Por Phil McKenna , James Bruggers
9 de março de 2021
Uma única fábrica de produtos químicos em Louisville, Kentucky, emite um superpoluente que causa mais danos ao clima do que qualquer carro na cidade
Executivos da Chemours prometeram na Casa Branca em 2015 tentar reduzir as emissões. Agora, eles dizem que vai demorar mais dois anos.
LOUISVILLE, Kentucky — Uma fábrica de produtos químicos aqui que produz matéria-prima para tudo, desde Teflon a lubrificantes usados na Estação Espacial Internacional, também parece causar mais danos ao clima do que todos os veículos de passageiros desta cidade.

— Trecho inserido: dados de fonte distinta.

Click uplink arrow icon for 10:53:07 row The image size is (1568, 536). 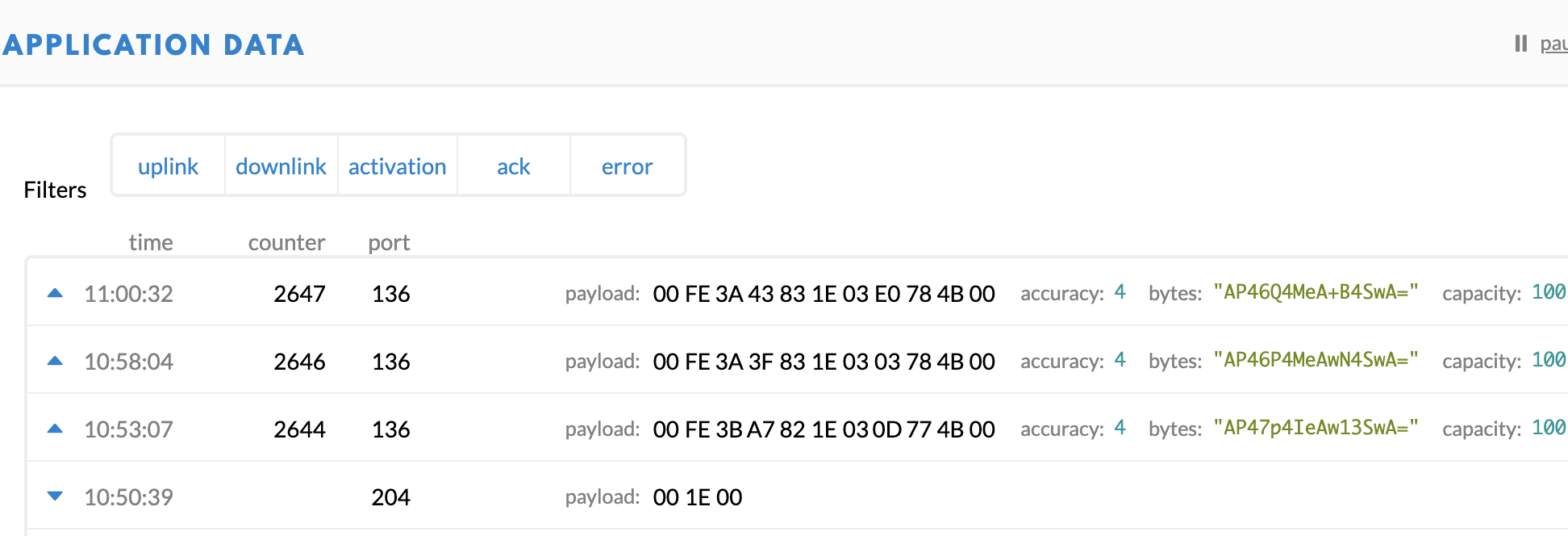55,429
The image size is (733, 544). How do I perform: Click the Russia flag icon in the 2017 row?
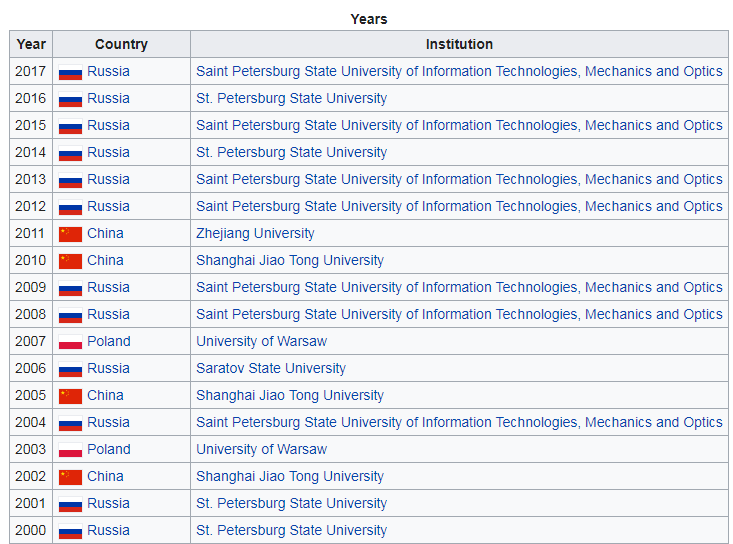pyautogui.click(x=70, y=72)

A Chemours Louisville Works ao longo das margens do rio Ohio é o maior emissor do país de um superpoluente climático conhecido como hidrofluorocarbono-23 (HFC-23) (nt.: lembrar sempre que esse foi o gás que a petroquímica propôs para substituir seu parente, CFC/clorofluorcarbono, que estava eliminando a camada de ozônio, película protetora planetária, como deveria ser a placenta que protegeria o feto). Como gás de efeito estufa, o produto químico é 12.400 vezes mais potente que o dióxido de carbono, principal composto químico responsável pelo aquecimento do planeta e poderia ser eliminado com a tecnologia existente de baixo custo.
Após investigações sobre as emissões da planta por Inside Climate News, a Chemours anunciou um plano nos últimos dias para reduzir essas emissões até o final de 2022.
No entanto, a empresa não cumpriu seu próprio compromisso de instalar controles de poluição desde que os funcionários da empresa se comprometeram em uma reunião na Casa Branca reunindo em 2015 “para controlar e, na medida do possível, eliminar as emissões de subprodutos de HFC-23 em todas as suas instalações de produção de fluoroquímicos em todo o mundo”.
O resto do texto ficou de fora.